Take a look at the story of Joseph in Genesis 37:1-36 and 42:1-50:21. Joseph’s brothers were jealous of him, captured him, and sold him as a slave. Many years later, Joseph became a powerful man in Egypt. His brothers went to Egypt to beg for food because there was a famine in their land. Ironically, Joseph was the man they had to ask for their food! Joseph recognized them, but they did not recognize Joseph. Before Joseph reconciled with his brothers, he put them through many trials to help them realize the sin they had committed toward him, which caused Joseph, as well as his brothers, emotional pain.

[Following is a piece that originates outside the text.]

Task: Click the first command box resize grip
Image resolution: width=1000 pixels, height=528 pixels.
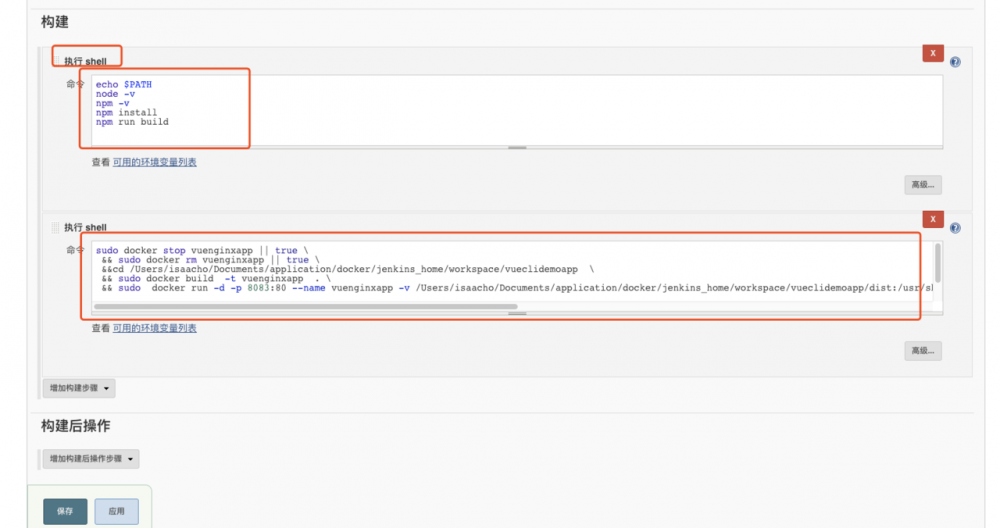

When they finally repented of their sin, Joseph revealed his identity to his brothers, and they were able to reconcile.

Joseph could have reconciled with his brothers right away, denying the pain they caused him. Instead, he chose to be honest about their abuse, causing both his brothers and him to feel the pain of their actions. Only then could a true reconciliation occur.

Step 4: Identify the distortions and reclaim God’s original design: See’s list of lies domestic violence teaches children about themselves. Think about which ones you have believed about yourself. Next, think about lies you have believed about God, such as, “I can’t trust Him,” “He doesn’t love me,” “God is disgusted with me,” “God is punishing me.” Finally, identify the lies you have believed about others. These could include, “If others really knew me, they would reject me,” “You can’t trust anyone; people will only hurt you,” “Men are all alike; all they want to do is use women,” “No decent man will ever want me.”

Step 5: Repent of deadness and denial: When you were a child, you found ways to cope with the abuse you suffered. This was a good and creative ability, and helped you survive. For example, if at age nine you looked at a spot on the wall to help you tune out your abuse, you should be congratulated for that. However, if as an adult in a non-abusive relationship you protect yourself by tuning out, stiffening, or fleeing intimacy, this is no longer protecting you. Instead, you are hurting those around you, isolating yourself, and not trusting God. When we try to shield ourselves from pain, we end up shielding ourselves from life, joy, and intimacy with God and others.

Step 6: Mourn the loss and dare to hope: In order to really heal, you must mourn your losses. I believe mourning is biblical and necessary for healing. In Matthew 5:4, Jesus says,

Blessed are those who mourn, for they will be comforted.

The Bible dedicates the entire book of Lamentations to mourning. When you have fully mourned, you can begin to hope, as Jeremiah did in Lamentations 3:22, 23:

Because of the Lord’s great love we are not consumed, for his compassions never fail. They are new every morning; great is your faithfulness.

As you truthfully face the pain your childhood abuse has caused you, both when it happened, and throughout your life, you can begin to see God face to face. God is the great healer. By taking our pain to Him, we can begin to be truly healed.

Question: Have you minimized or denied the abuse you suffered as a child? If so, what would happen if you stopped denying your pain?

Healing from abuse is hard, and difficult. But it is worth it! I pray we will all stop denying our pain, and begin accepting it so we can move forward into healing.

May the Lord bless you today!



* Abbott, Caroline A Journey to Healing After Emotional Abuse (Franklin, TN: Clovercroft Publishing, 201586 – 89.

** Steven R. Tracy, Mending the Soul: Understanding and Healing Abuse (Grand Rapids, MI: Zondervan, 2005), 145.

*** Eleanor D. Payson, M.S.W., The Wizard of Oz and Other Narcissists: Coping with the One-Way Relationship in Work, Love and Family (Royal Oak, MI: Julian Day Publications), 80.